László, Erzsébet, and Zsófia—three survivors of the camps—endure all manner of abuse in their struggle to build lives after the Holocaust. They are sexually preyed upon, exploited for artistic talent their sponsors do not possess, and casually dispossessed all over again, when fate frowns, a shipment of concrete is derailed, and capital dries up. As represented in the film, Israel is a home to which these Jews return after suffering both the Holocaust and the false salvation of America. Zsófia only speaks before the audience once she has made a commitment to immigrate there, and Erzsébeth has a near-death experience before deciding on aliyah (the Hebrew word for immigrating to Israel), but it is left indeterminate what László does. We see him next as an old man in 1980 in the epilogue, where Zsófia recalls his insistence to her, in her early days in Jerusalem, that it’s about the destination and not the journey.

At the screening of the film I attended, Corbet and co-writer Mona Fastvold sat afterward for a brief Q&A. The discussion was moderated by the film critic Dana Stevens, who observed to the filmmakers that the ending was “ambiguous,” marking something like a quarter-century “ellipsis” between the end of Act II (“The White Core of Beauty”) and the epilogue.

Corbet’s response insisted on the power of ambiguity, offering his film up as a tableau for arguments on the way home between people who came together to see it. Totally reasonable! Even admirable, not wanting to give the audience any simple, fixed idea of What It All Means, despite the semblance of a tidy explanation in Zsófia’s final speech.

But the double-edge of ambiguity is omission, a difficult sin for a work of art so loaded with history and its actual meanings, only some of which the movie cares to explain. “Nothing can be of its own explanation,” László declares to Van Buren. I couldn’t agree more. In Childhood of a Leader (2015), Corbet and Fastvold give an epic edge to the prepubescent tantrums of a bastard son, casting his cuckold father as a negotiator of the doomed Treaty of Versailles and thereby linking cursed inheritances of paternity and patria, as the son will grow up to become a military dictator. Their follow-up, Vox Lux (2018), is a similarly sophisticated and cyclically obsessed film, in which a school shooting serves as the prelude to the rise of an American pop star who struggles with the celebrity’s crown of thorns that she has worn since that bloody day in her youth. Cause and effect, cause and effect.

Whatever power The Brutalist summons in its rags-to-perhaps-Zionism story is blunted by the unwillingness of its story to actually end where it leads.

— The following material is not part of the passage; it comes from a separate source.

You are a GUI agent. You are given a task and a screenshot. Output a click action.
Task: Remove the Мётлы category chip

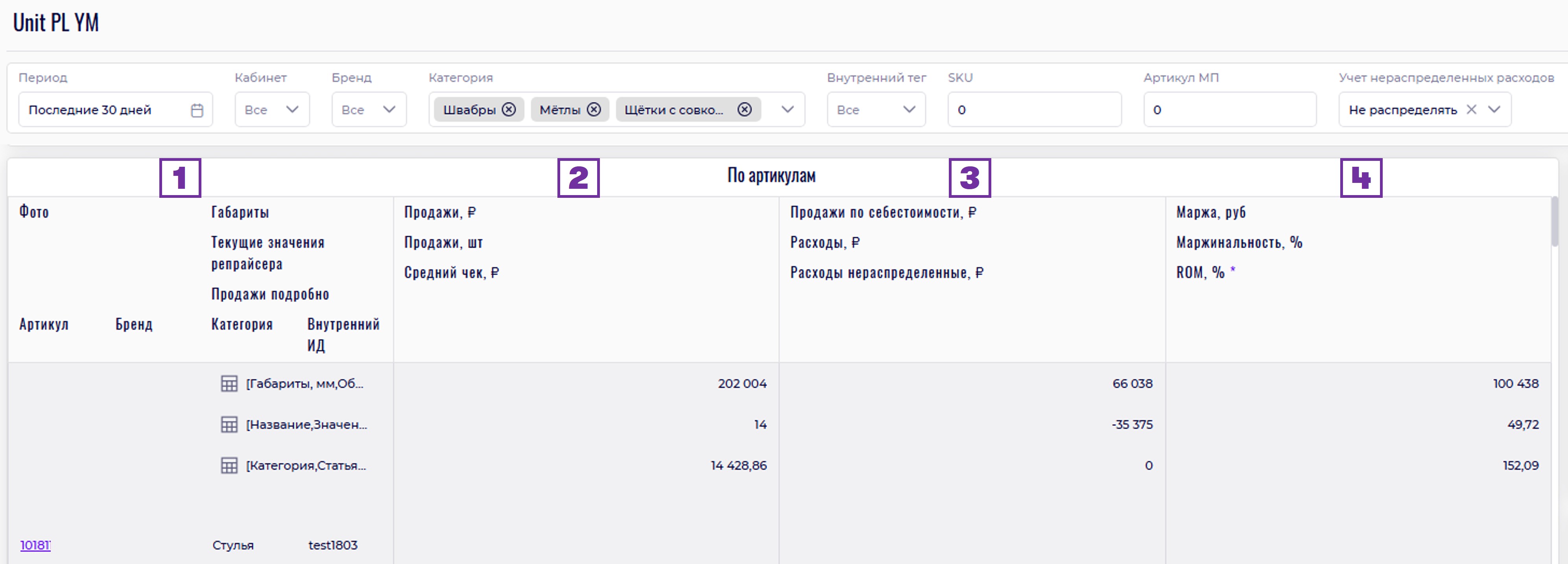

The film freely depicts the destruction of heroin addiction, the hidden cost of creative patronage, and how love is sustenance and wounds either heal or fester with time. But with Zionism, Corbet and Fastvold prove unable to even intimate the horrible truth to which it amounts: that the victims of the Nazi Holocaust, and even those further subject to American abuses of capitalist exploitation might be capable of perpetrating the same crimes against someone else.